General characteristics
- Tonnage: 2,120 long tons deadweight (DWT)
- Displacement: 3,139 t.(lt) 6,240 t.(fl)
- Length: 338 ft (103 m)
- Beam: 50 ft (15 m)
- Draught: 18 ft (5.5 m)
- Propulsion: diesel engine, single screw, 1,700 shp
- Speed: 12 knots (22 km/h) maximum
- Complement: 84
- Armament: one single 3 in (76 mm) dual purpose gun mount, six single 20 mm guns gun mounts

= USS Gordonia =

Cargo ship of the United States Navy

USS Gordonia (AF-43) was an Adria-class stores ship in service with the United States Navy from 1945 to 1946. She was scrapped in 1974.

==History==
Gordonia, a provision stores ship, was launched 30 November 1944 by Pennsylvania Shipyards of Beaumont, Texas, under Maritime Commission contract; sponsored by Mrs. B. S. Matthews; and commissioned 14 May 1945 at Galveston, Texas.

===World War II===
Gordonia conducted a brief shakedown cruise in the Gulf of Mexico before departing for the Pacific Ocean. She loaded refrigerated cargo at Mobile, Alabama, transited the Panama Canal, and arrived Pearl Harbor 1 July 1945. There the ship reloaded stores for fleet issue and steamed westward 10 July to bring supplies to the fleet off Okinawa. After stopping at Ulithi she spent 6 August – 23 August in the Okinawa area dispensing much-needed stores then returned to Pearl Harbor, arriving 13 September.

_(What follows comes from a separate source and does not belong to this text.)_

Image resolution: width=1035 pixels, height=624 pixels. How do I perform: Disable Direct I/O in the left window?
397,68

In the months that followed, Gordonia made three more voyages to the Far East, carrying precious refrigerated cargo. Her first passage was 23 October to 27 November, and on the second, beginning January 1946, the ship visited Okinawa, Jinsen, and Taku in support of American Marines in China. She arrived San Francisco, 4 March. After one more voyage, this time to the Philippines, Gordonia arrived San Francisco 13 June.

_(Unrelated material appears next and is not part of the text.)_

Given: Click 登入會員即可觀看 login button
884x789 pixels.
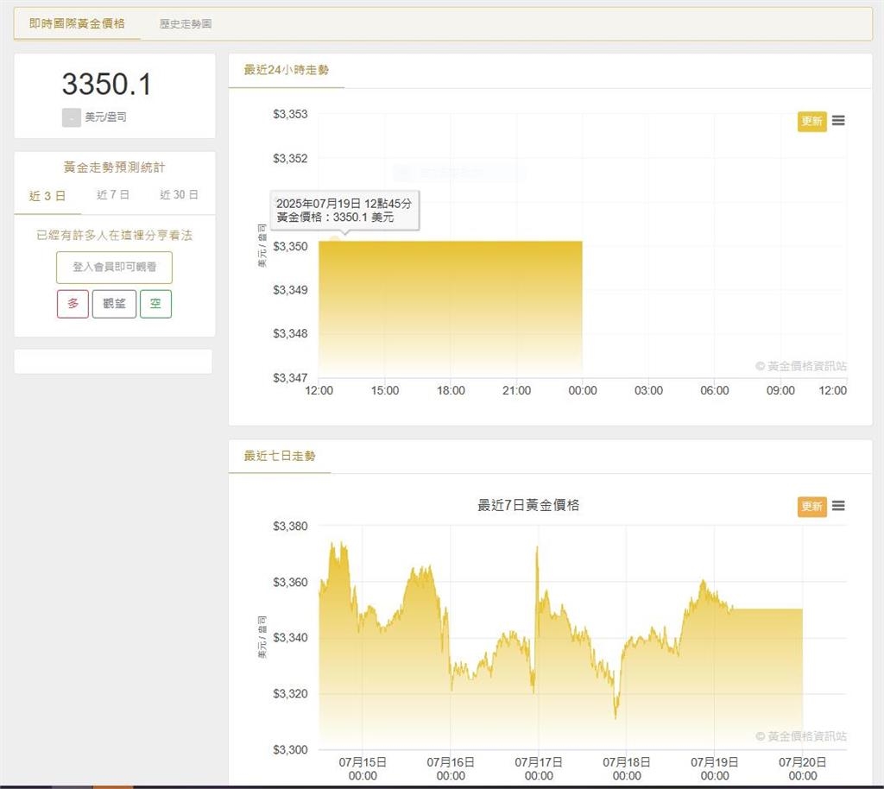Looking at the screenshot, I should [x=114, y=268].
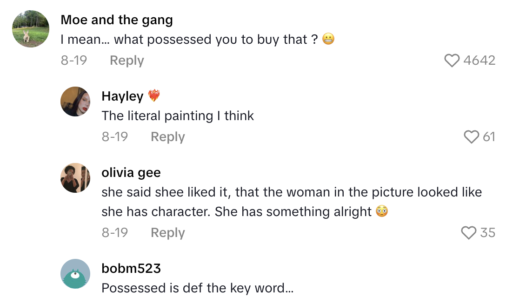
Task: Open the username Moe and the gang
Action: click(x=116, y=20)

=== Decommissioning and fate ===

There she decommissioned 8 July 1946 and was returned to the Maritime Commission the same day. Gordonia was subsequently renamed Whale Knot and was berthed with the National Defense Reserve Fleet in Suisun Bay, California. During 1946–1948, she was operated commercially by the Matson Navigation Company, after which she was returned to the Maritime Administration, only to be transferred to the U.S. Army Transportation Command. She was returned to the Maritime Administration for lay up in the National Defense Reserve Fleet, Suisun Bay, Benicia, California, in early 1949. Final Disposition, scrapped in 1974.

== Military awards and honors ==

Gordonia’s crew was eligible for the following medals:
- American Campaign Medal
- Asiatic-Pacific Campaign Medal
- World War II Victory Medal
- Navy Occupation Service Medal (with Asia clasp)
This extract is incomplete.